In the pilot study, scientists led by Dr. Catherine Wu of Dana-Farber Cancer Institute in Boston packed millions of copies of 13 to 20 different peptides into a vaccine; the number depended on how many antigens likely to attract T cells a patient’s tumor had.
Although ideally the immune system would attack these antigens without outside help, in reality they don’t. But flooding the body with antigen-like peptides prodded the immune system to produce T cells that swarm the tumor cells like angry hornets.
Patients got five shots in the first month and booster shots at 12 and 20 weeks. The strategy of selecting antigens on tumor cells but not healthy cells apparently worked: the T cells didn’t attack healthy cells. (Side effects included mild flu-like symptoms, redness at the injection site, rash, and fatigue.)

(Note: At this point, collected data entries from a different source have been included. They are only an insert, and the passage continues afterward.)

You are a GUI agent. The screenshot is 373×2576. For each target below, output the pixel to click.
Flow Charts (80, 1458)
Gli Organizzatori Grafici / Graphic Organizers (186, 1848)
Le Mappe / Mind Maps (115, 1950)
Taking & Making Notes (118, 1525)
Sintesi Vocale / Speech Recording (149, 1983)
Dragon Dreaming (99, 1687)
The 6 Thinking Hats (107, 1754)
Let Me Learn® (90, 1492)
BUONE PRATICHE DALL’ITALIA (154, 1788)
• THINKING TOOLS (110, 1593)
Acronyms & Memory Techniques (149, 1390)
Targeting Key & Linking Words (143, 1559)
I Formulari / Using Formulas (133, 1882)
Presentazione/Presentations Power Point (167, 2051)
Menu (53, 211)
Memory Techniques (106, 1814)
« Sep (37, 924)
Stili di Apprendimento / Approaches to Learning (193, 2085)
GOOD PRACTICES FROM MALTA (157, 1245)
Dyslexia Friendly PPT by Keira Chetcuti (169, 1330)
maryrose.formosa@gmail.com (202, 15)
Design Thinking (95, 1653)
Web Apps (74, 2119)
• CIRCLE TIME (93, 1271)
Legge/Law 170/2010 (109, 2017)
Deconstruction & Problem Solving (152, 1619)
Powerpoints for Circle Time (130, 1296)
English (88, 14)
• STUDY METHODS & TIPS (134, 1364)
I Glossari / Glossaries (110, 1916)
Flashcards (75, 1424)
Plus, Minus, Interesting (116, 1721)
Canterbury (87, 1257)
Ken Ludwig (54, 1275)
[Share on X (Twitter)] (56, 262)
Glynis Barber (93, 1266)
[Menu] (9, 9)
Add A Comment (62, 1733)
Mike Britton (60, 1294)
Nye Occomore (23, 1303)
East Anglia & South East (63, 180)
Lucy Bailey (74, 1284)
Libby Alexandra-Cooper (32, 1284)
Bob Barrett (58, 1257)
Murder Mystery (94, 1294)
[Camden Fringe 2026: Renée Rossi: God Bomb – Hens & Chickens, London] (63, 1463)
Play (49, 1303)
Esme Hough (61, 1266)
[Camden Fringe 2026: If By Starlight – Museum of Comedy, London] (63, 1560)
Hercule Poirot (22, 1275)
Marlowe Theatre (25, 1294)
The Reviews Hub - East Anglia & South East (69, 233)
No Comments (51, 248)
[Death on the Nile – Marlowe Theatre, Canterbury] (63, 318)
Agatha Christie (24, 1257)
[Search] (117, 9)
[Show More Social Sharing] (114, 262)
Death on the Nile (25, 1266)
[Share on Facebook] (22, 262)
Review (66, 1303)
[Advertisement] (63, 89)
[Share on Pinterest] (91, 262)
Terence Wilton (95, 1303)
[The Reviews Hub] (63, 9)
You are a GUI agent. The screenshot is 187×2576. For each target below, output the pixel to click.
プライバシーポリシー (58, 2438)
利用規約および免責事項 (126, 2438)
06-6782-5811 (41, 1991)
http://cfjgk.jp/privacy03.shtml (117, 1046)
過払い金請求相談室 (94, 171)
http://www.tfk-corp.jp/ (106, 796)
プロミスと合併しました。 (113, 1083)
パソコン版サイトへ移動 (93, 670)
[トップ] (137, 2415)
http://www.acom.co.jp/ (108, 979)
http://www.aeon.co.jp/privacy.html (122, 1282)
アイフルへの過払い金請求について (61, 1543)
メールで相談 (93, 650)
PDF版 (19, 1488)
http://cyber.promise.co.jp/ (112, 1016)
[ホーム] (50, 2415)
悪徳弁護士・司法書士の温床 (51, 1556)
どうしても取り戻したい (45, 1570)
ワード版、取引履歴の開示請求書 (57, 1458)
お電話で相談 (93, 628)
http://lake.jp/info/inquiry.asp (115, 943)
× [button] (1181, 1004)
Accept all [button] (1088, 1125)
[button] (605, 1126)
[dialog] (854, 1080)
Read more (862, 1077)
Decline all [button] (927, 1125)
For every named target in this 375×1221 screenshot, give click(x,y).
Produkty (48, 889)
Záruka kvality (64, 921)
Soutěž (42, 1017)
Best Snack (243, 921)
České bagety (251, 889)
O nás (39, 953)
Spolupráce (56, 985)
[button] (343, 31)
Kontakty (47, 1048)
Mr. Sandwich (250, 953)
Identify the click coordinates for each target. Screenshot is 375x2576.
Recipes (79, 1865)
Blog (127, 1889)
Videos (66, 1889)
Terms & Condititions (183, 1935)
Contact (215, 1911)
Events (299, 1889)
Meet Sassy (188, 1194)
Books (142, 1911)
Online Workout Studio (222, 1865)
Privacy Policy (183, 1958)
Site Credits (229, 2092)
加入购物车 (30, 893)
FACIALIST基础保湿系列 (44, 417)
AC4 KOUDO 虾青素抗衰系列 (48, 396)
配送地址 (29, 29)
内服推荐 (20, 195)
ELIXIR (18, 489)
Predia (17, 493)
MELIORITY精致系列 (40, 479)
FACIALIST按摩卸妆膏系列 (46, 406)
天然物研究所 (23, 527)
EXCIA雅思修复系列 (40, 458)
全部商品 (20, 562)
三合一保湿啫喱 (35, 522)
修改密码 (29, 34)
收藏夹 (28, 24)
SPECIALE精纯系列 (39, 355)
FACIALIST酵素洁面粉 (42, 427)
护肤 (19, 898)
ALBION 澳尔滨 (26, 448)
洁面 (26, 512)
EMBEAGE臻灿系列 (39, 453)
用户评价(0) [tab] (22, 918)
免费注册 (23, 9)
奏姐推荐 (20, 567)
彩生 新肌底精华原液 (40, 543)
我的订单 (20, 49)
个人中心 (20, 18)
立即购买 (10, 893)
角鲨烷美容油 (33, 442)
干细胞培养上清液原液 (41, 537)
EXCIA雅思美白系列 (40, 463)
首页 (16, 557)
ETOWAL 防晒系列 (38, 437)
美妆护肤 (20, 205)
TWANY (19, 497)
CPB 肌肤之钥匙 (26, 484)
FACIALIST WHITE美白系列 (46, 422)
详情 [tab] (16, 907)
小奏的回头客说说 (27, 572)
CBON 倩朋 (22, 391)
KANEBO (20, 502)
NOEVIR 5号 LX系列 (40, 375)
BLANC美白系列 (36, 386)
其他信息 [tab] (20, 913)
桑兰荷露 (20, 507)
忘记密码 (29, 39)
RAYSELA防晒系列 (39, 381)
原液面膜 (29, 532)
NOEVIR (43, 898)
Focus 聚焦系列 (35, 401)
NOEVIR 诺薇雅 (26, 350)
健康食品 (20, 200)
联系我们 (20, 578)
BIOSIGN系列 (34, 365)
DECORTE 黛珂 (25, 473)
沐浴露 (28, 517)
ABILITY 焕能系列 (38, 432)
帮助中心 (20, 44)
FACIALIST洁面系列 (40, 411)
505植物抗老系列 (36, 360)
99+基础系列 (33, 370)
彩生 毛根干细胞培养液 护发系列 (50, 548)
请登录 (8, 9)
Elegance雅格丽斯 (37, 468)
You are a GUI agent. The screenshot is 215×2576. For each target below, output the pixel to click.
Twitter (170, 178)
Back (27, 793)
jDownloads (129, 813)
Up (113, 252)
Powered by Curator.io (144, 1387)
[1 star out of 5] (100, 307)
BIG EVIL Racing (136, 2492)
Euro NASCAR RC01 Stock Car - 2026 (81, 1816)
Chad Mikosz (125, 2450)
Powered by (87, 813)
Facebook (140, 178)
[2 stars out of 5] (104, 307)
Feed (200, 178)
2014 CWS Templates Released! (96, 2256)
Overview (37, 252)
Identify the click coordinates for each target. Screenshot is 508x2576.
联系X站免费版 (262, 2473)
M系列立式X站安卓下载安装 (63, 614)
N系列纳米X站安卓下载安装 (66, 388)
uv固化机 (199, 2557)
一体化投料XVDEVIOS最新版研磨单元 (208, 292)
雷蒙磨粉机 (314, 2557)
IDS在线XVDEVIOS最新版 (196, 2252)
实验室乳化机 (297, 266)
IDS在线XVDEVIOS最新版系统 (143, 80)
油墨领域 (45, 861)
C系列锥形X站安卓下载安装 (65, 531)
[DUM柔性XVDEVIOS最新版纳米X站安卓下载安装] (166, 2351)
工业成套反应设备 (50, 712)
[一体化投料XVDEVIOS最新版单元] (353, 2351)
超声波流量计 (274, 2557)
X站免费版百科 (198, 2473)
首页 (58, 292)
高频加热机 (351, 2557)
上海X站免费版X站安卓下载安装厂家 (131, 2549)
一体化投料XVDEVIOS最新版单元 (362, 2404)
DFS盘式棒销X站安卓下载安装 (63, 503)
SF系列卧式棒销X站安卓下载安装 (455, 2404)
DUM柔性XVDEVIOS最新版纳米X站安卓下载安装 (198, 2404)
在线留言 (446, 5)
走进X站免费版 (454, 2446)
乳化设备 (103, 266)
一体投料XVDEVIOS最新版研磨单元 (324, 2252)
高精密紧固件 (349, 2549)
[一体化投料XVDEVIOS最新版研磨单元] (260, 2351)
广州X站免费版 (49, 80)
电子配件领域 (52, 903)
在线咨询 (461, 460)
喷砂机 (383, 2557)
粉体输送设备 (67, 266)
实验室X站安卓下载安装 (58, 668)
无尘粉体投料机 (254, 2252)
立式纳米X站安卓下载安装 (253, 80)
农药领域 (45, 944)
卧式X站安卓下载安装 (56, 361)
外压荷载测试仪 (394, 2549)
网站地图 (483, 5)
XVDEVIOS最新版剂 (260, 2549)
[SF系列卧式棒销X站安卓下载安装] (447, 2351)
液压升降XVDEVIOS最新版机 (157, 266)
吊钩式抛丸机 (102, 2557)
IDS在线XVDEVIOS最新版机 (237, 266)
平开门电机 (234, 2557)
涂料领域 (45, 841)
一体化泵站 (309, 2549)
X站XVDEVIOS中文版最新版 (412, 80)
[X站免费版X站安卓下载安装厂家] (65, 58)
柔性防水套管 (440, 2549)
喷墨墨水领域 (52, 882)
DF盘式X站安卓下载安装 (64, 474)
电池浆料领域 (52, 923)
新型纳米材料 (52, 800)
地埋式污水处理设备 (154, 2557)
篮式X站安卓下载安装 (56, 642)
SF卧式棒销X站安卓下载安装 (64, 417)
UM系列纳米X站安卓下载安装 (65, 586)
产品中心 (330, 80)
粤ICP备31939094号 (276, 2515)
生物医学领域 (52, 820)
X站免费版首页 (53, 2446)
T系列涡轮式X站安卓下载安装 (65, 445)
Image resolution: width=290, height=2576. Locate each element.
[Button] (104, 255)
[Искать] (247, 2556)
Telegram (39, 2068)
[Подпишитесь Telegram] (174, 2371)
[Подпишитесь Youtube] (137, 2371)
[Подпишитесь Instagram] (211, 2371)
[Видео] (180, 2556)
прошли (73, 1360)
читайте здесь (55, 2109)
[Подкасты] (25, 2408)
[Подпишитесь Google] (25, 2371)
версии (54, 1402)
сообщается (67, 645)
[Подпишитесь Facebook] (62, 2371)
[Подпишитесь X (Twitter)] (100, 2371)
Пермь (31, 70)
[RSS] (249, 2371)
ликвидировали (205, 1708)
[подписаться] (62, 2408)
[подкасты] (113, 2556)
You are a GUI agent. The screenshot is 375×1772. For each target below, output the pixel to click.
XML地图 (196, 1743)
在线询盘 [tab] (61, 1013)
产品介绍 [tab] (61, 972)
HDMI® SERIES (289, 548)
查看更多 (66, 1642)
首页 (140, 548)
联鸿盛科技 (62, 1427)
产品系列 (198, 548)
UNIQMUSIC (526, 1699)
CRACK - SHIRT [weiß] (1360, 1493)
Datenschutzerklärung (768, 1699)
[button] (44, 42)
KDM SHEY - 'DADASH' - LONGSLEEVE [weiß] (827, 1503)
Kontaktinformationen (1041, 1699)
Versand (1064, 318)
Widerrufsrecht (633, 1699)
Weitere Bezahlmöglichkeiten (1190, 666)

After two years, four patients, whose melanoma had spread to lymph nodes (called stage IIIB/C) before they were vaccinated, were cancer-free. In two patients whose melanoma had spread to the lungs (stage IVM1b), tumors returned but, after subsequent treatment with Keytruda, cancer was undetectable.
And two years out, the patients’ blood still carried anti-melanoma T cells, suggesting the vaccine’s benefits last. “The specificity of the T cells had been maintained,” Wu said.
Six patients is not enough to declare victory; sometimes melanoma keeps from recurring by itself, Lizee pointed out. In addition, two patients initially enrolled in the study had tumors with so few mutations it wasn’t possible to craft a vaccine for them. That suggests not every cancer patient has a shot at benefitting from a neoantigen vaccine.
The results for the remaining patients were nevertheless encouraging enough to justify a larger clinical trial, Dr. Cornelius Melief, of Leiden University Medical Center in the Netherlands and an expert on cancer immunotherapy, wrote in a paper accompanying the study. That should be conducted on “any type of cancer that has enough mutations to provide sufficient neoantigen targets,” he wrote.
Neon Therapeutics, a Cambridge, Mass.-based company that Wu and some of her co-authors founded in 2015, is already running a larger clinical trial of the neoantigen vaccine NEO-PV-01, used in the melanoma study, for bladder and lung cancers in addition to melanoma. With $125 million from private investors, including players such as Third Rock Ventures, the company “is well-funded to take this work forward to completion,” a spokesman said.
Several of Wu’s co-authors are also Neon employees or advisers, and have filed for patents on different elements of neoantigen vaccines. Dana-Farber, independently of Neon, is conducting clinical trials of neoantigen vaccines against glioblastoma (a brain cancer) and ovarian cancer, among others, Wu said.
Making a neoantigen vaccine for a single patient, including sequencing and analyzing tumor DNA, is expected to cost around $60,000, meaning the vaccine would likely be priced in the low-to-mid six figures. Wu said she’s optimistic that as the costs of DNA sequencing and antigen production fall, so will overall costs. If some patients also require drugs such as Keytruda, that would add another $150,000 for a year of treatment.